“考研信息泄露”为个人信息安全敲响警钟（2）

邬迪：这个泄露环节很多，比如像系统漏洞导致的泄露就是很直接的，也是网络上的攻击者经常用的一种，就是外部的人通过一些漏洞进去把数据库“脱裤”，这也是乌云网上看到的最多的。另外，也有可能是内部原因比如管理不当等。我们现在只是猜测，正在调查中，还没办法确定到底是什么原因。

作为立足计算机厂商和安全研究者之间的安全问题反馈及发布平台，用户可以通过乌云网在线提交发现的网站安全漏洞，企业用户也可通过平台获知自己网站的漏报。邬迪坦言，现在发现的漏洞越来越多，每年都以成倍的速度在增长。

邬迪：现在每天后台都能看到有几百个漏洞在提交，一般200个以上。目前的趋势看，漏洞的数量是迅速递增的。去年一年，我们大概收到4万多个漏洞，前年是2万多个，再往前是1万多。我们最初收集到的更多的是互联网公司的漏洞，现在这块也比较多。过去没有在互联网上的一些系统，比如政府、金融的一些系统都是在局域网或者要去柜台办理的，但近年来，这些系统也逐渐搬到互联网上，出了很多问题，漏洞在增加。

邬迪说，要防范并及时弥补漏洞，并不容易。

邬迪：一些大型的金融机构、互联网企业等，一般有专职的安全团队去做，但是对于普通企业，特别是互联网金融、O2O等很多创业型公司，早期可能就是程序员、开发人员做一些业务，但现在能力上、经济实力上或者关注点上还没到安全这一块，所以问题比较多，短期内也比较难解决，可能会原来越多。

不能让考研信息泄露“年年有今日”

考研临近，又有诸多网友爆料：广告短信横行，推销电话如云。事实上，几乎每年这个时候，考研者类似的抱怨，都会准时上演，一出“年年有今日”的繁荣景象。而更加悲催的是，不仅考研如此，高考、国考、省考，甚至前些年考英语四六级，都是如此，都有“先知诸葛们”知道你要参加什么考试，然后“点对点”地给你提供推销服务。对于这样的景象，显然不能用“见怪不怪”来形容，而必须提高警惕，因为这事关信息保护的大事。

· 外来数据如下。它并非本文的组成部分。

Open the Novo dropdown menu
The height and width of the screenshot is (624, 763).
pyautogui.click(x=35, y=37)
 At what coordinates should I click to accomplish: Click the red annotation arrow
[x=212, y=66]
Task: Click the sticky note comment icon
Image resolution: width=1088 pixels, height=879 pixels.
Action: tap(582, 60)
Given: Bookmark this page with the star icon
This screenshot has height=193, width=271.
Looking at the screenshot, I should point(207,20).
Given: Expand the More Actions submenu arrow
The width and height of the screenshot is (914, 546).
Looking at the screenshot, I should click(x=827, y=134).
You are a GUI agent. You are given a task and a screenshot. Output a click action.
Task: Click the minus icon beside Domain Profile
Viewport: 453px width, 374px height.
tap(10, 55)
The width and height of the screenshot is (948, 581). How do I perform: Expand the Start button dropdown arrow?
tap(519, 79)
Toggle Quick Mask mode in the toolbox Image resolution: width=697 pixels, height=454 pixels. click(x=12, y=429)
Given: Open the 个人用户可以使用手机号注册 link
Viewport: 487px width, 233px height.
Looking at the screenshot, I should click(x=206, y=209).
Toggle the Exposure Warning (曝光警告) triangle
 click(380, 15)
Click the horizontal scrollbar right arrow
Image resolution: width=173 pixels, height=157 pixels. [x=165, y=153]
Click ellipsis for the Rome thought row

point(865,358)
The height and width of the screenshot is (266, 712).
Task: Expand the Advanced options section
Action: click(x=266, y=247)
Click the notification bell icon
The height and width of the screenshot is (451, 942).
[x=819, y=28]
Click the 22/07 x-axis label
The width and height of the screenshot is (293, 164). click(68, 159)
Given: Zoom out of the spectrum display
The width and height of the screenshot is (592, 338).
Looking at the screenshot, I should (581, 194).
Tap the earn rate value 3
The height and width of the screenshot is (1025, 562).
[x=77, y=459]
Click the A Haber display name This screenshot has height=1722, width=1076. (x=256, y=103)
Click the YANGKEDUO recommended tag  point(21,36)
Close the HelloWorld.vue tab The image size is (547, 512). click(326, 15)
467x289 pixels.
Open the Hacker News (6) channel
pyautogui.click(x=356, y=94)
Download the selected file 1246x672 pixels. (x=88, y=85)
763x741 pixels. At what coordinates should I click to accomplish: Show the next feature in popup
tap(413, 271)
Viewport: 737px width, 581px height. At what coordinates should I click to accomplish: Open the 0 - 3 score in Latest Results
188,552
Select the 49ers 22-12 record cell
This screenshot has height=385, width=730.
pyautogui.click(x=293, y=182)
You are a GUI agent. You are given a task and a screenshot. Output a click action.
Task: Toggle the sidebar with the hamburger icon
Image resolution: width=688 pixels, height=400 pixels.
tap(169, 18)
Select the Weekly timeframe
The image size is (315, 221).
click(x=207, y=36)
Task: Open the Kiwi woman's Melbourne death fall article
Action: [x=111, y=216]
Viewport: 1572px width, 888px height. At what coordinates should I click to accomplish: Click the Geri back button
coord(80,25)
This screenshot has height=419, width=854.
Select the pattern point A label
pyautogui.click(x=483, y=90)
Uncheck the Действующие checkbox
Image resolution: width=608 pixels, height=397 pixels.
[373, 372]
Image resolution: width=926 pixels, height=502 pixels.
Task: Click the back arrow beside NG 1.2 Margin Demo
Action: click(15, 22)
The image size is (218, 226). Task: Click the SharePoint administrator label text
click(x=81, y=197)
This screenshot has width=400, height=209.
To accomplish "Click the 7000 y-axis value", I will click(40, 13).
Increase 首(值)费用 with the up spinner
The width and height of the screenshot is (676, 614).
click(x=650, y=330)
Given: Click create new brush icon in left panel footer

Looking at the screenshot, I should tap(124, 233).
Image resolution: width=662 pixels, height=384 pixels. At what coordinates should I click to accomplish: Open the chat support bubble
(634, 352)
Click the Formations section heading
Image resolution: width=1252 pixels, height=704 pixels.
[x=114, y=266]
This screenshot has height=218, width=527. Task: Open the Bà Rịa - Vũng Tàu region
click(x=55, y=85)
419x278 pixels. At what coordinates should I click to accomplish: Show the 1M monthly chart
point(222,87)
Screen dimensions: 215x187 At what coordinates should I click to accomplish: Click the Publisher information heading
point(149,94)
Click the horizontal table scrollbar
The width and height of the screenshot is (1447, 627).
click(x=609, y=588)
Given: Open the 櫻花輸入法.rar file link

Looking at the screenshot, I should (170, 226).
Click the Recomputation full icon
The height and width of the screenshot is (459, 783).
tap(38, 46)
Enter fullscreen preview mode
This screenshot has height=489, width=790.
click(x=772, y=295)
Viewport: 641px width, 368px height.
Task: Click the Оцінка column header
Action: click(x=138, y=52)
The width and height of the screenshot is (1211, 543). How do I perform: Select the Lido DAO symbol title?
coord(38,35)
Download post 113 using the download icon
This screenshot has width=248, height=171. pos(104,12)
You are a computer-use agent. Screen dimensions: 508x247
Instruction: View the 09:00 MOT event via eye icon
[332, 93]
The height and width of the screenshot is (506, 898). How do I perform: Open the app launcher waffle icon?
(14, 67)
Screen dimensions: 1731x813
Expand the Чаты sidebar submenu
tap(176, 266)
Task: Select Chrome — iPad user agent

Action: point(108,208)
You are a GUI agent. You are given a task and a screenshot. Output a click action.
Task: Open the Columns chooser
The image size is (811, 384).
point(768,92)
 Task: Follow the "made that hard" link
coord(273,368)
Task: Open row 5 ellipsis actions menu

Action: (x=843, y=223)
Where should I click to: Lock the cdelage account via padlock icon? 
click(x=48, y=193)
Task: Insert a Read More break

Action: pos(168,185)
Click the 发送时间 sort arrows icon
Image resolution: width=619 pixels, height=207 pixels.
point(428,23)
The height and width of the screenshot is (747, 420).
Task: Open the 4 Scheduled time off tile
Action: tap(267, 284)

一个显而易见的问题是：考生的信息，到底是谁泄密的？目前仍不得而知。但仔细分析不难得出真相：要么是网站泄露的，因为他们拥有第一手资料；要么是黑客侵袭的，他们卖考生信息牟利。但不管怎样，没有买卖就没有伤害，在信息泄密背后，早已形成了完整的利益链条。据内部人士透露，“信息一般按照文件大小来销售，打包的文件大多是上百兆有上千条信息，一般是几万元，有时候可达上百万元，有人会利用信息诈骗，有人会给用户发广告或垃圾信息牟利……”

对于这样的利益链条，我们必须着力斩断，因为这就是对公民权益的侵害。遗憾的是，我国关于保护个人信息的规定却散见于多部法律中，如宪法、刑法、侵权责任法等，而且多是以保护个人隐私、通信秘密等形式出现。这一方面可操作性不强，另一方面也不符合互联网时代的信息保护需求。此外，虽然近年来全国人大常委会、各行业主管部门都先后制定了一些规范性文件，如《关于加强网络信息保护的决定》、《电信和互联网用户个人信息保护规定》等，但其现实的法律效果很有限。

当信息保护遭遇尴尬，当考研者甚至是考生信息泄露又“年年有今日”，对相关问题进行求解，无疑迫在眉睫。他山之石可以攻玉的道理，早已为人所知。就眼下而言，不妨学习一番外国的经验。如在德国，采用的是立法模式，其出台了个人资料保护法；而在英美法等国家，则采取立法与行业自律并行的模式，如美国通过《隐私法案》等法律和行业自律来保护个人数据。就我们而言，这些国家的经验，无疑是值得借鉴的。

但无论学习何种模式，一部专门的《个人信息保护法》，理应不再是镜中月水中花。显然，多数考试时，都会有“集体性信息泄密”的传闻，这必然属于“情节严重”的侵犯个人隐私的行为，对这样的行为，必须在民事与刑事两个方面求解。一方面，给予被泄密者的民事补偿应该涉及；另一方面，对于泄密者的刑事责任也不能忽略。而这，不仅要有法可依，更要有法必依。不能让信息泄密“年年有今日”，相关部门的行动，的确应快马一鞭了。